---- Textauszug

Denn irgendwie gelingt es Eldritch, alle durch die Droge induzierten halluzinatorischen Welten zu kontrollieren; ich weiß – ich weiß! – , dass dieses Stinktier jede einzelne von ihnen überwacht.
Die durch Chew-Z induzierte Phantasiewelt […] befindet sich in Palmers Eldritchs Kopf.
Die drei Stigmata des Palmer Eldritch (künstliche Hand, verzogener Kiefer mit Stahlzähnen, mechanische Schlitzaugen) durchziehen immer wieder die Trips aller Chew-Z-Konsumenten. Paranoia entsteht. Oder Entsetzen. Oder beides. Die Unfreiheit in der halluzinierten Welt wird spürbar: »Ich hatte die ganze Zeit das Gefühl, von einer unheimlichen Macht beobachtet zu werden…« Diese unheimliche Macht ist Palmer Eldritch höchst selbst (was auch immer er ist); von ihm bzw. seiner Willkür oder seinem Wohlwollen hängt alles ab. Wobei alles das Schicksal innerhalb des Trips meint.
Palmer Eldritch ist eine widersprüchliche und vielleicht sogar psychopathische Erscheinung. Vielleicht ist er der ultimative Bondbösewicht (der Bösewicht, an dem James Bond scheitert). Vielleicht ist er Hypnos. Vielleicht ist seine Falle (oder sein Geschenk) der »Schlaf mit offenen Augen«. Jedenfalls ist Erlösung nicht von ihm zu erwarten.
Nach diesen Notizen denke ich unweigerlich darüber nach, warum in Die drei Stigmata des Palmer Eldritch mehr Gegenwart steckt als in den meisten Gegenwartsromanen. Welche Rückschlüsse können also von Philip K. Dicks Roman, der vor über 50 Jahren erstmals erschien, auf den gegenwärtigen Zustand des Romans gezogen werden?

--------
---- Bereitgestellte Datensätze

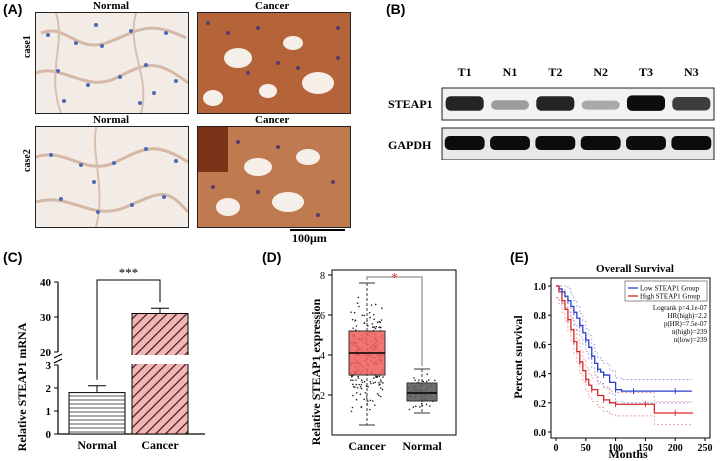  Describe the element at coordinates (422, 392) in the screenshot. I see `box-normal` at that location.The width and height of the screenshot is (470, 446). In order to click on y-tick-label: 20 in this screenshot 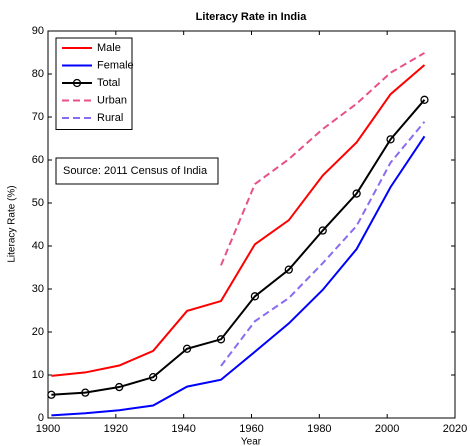, I will do `click(38, 332)`.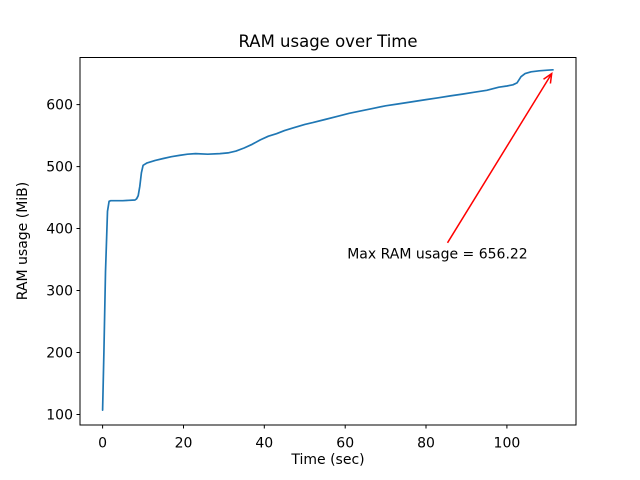 This screenshot has height=480, width=640. I want to click on chart-title: RAM usage over Time, so click(328, 42).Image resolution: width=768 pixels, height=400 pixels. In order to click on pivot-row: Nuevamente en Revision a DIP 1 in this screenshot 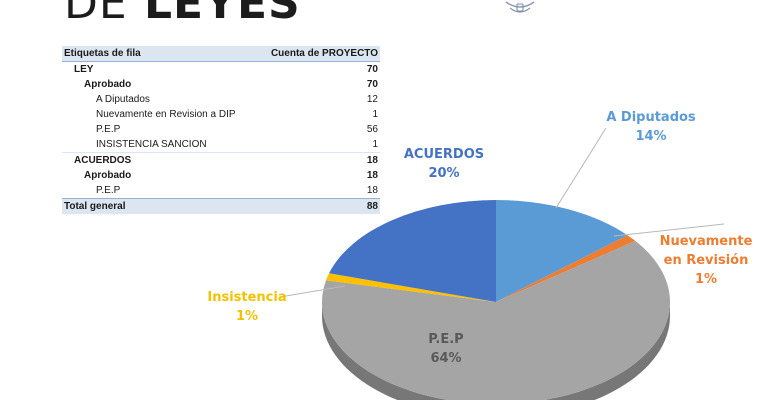, I will do `click(221, 114)`.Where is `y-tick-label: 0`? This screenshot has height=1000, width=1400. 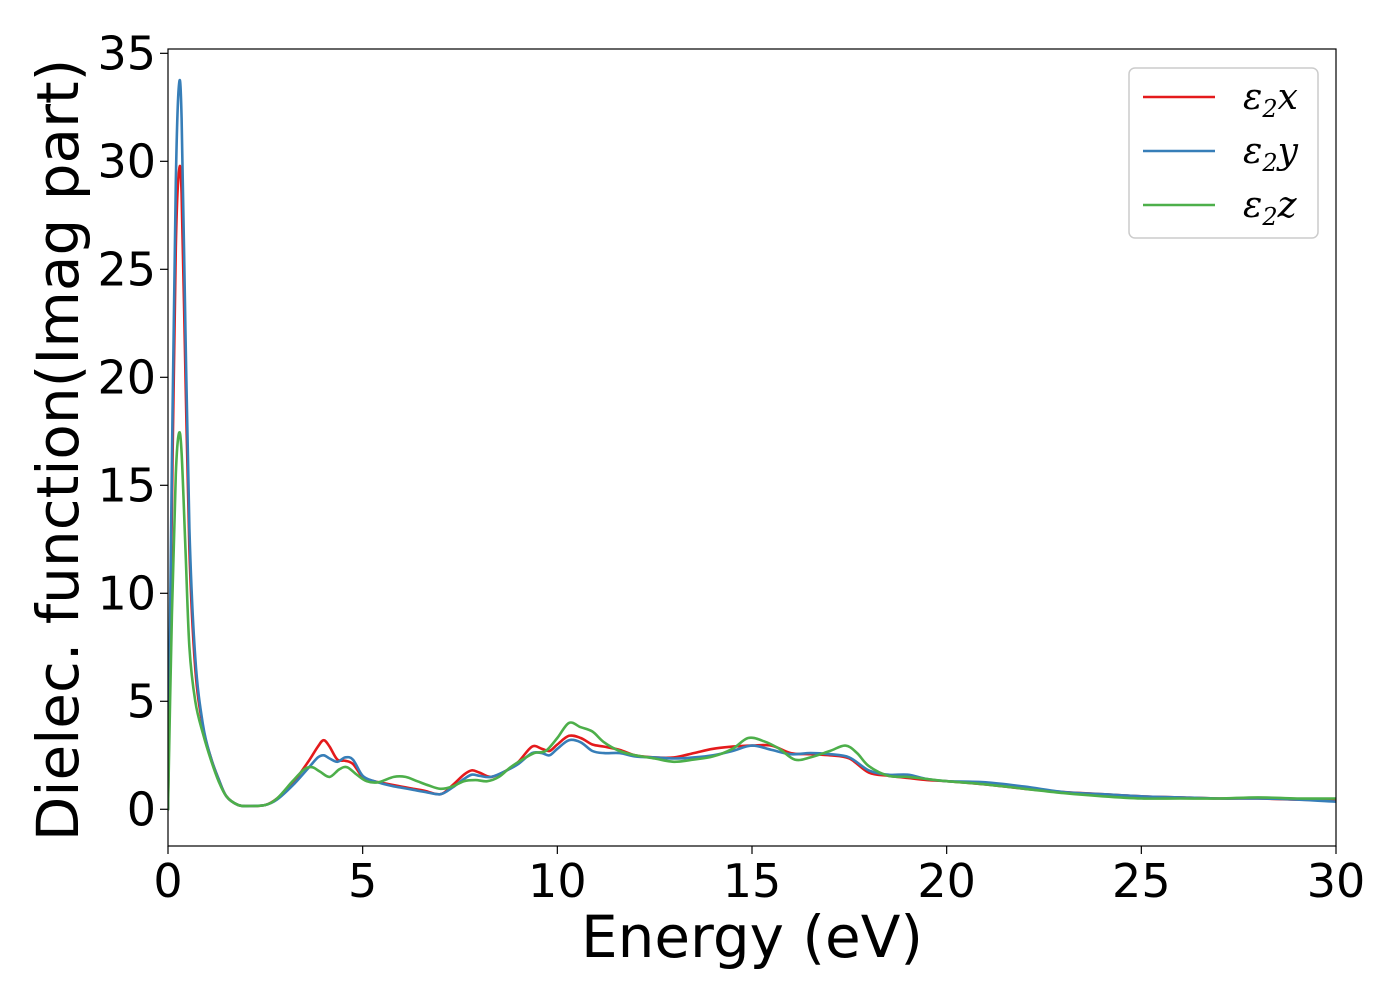
y-tick-label: 0 is located at coordinates (142, 809).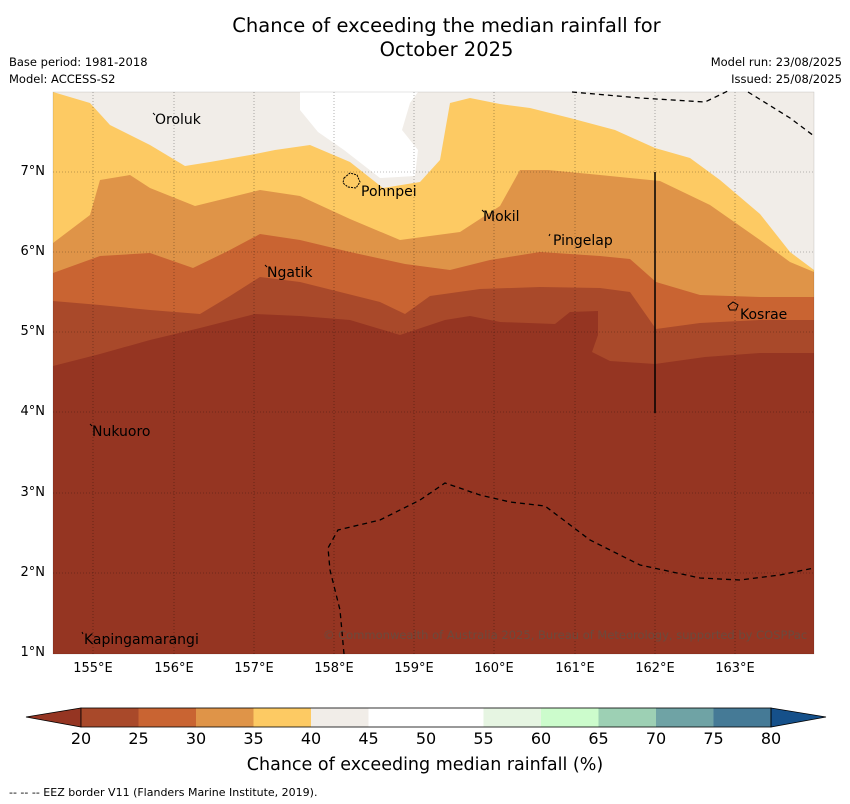 The width and height of the screenshot is (850, 804). Describe the element at coordinates (764, 315) in the screenshot. I see `place-label-kosrae: Kosrae` at that location. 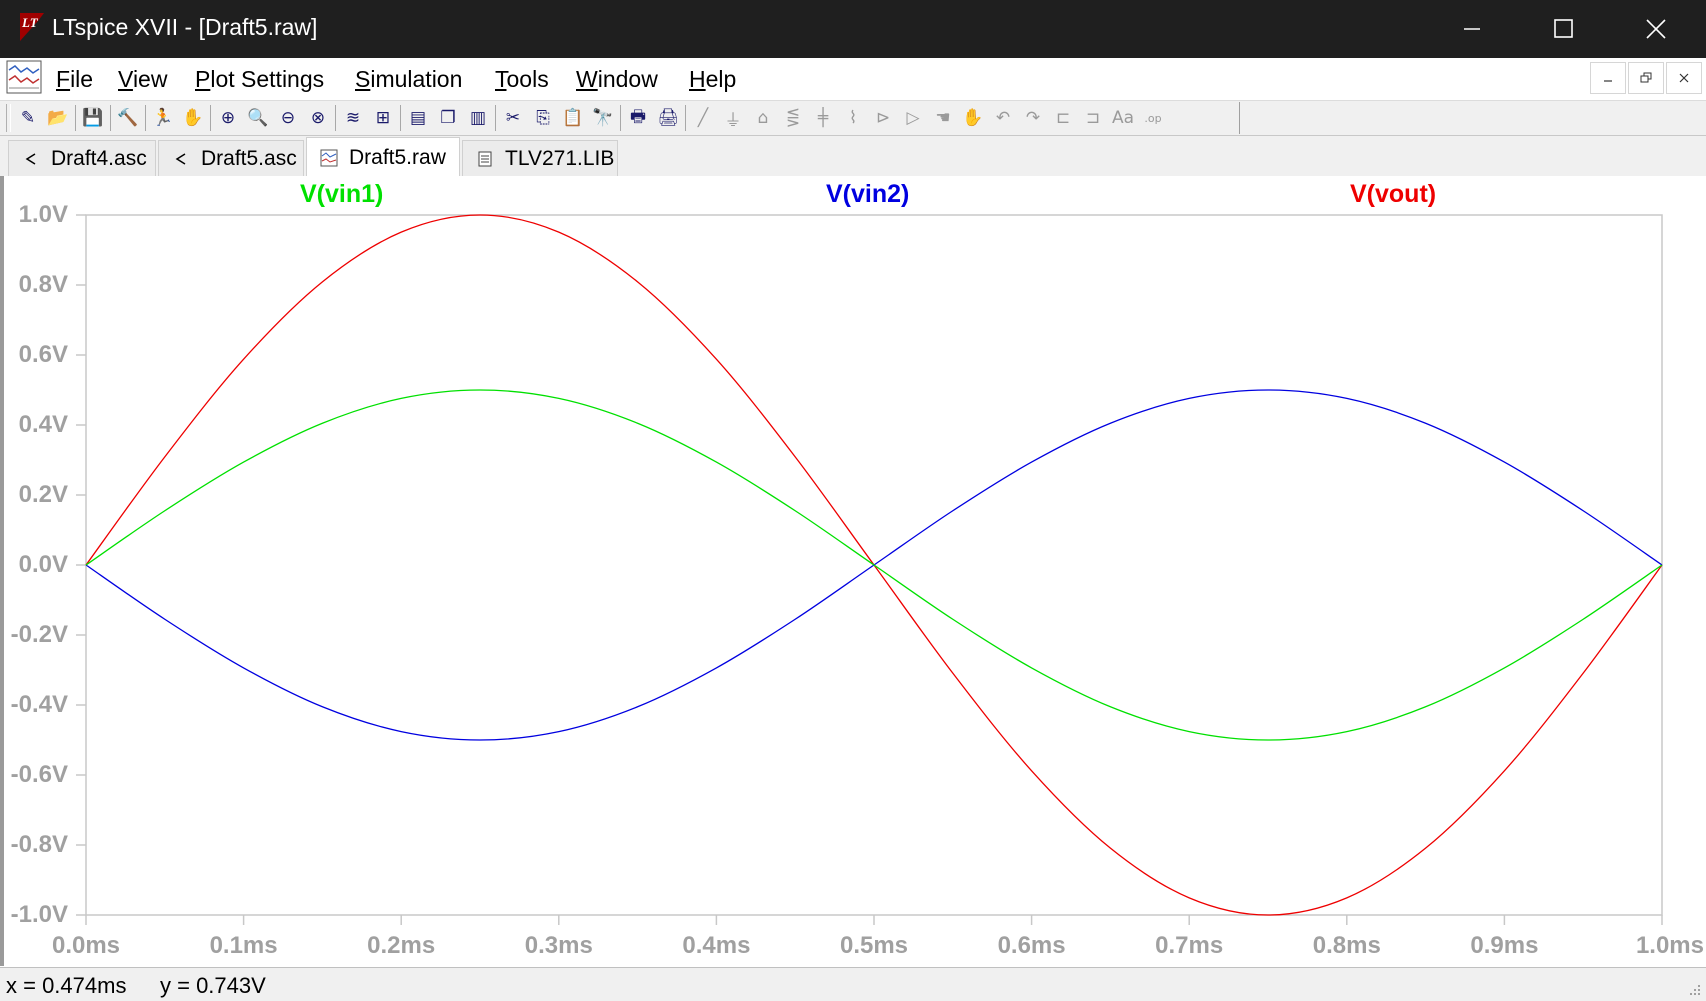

--------

• **Aufgabe**
Kopiere aus dem Textauszug über Philip K. Dicks Roman wortgetreu den Abschnitt, der mit den Worten „Denn irgendwie gelingt“ beginnt und mit „Palmers Eldritchs Kopf.“ endet.

• **Antwort**
Denn irgendwie gelingt es Eldritch, alle durch die Droge induzierten halluzinatorischen Welten zu kontrollieren; ich weiß – ich weiß! – , dass dieses Stinktier jede einzelne von ihnen überwacht.
Die durch Chew-Z induzierte Phantasiewelt […] befindet sich in Palmers Eldritchs Kopf.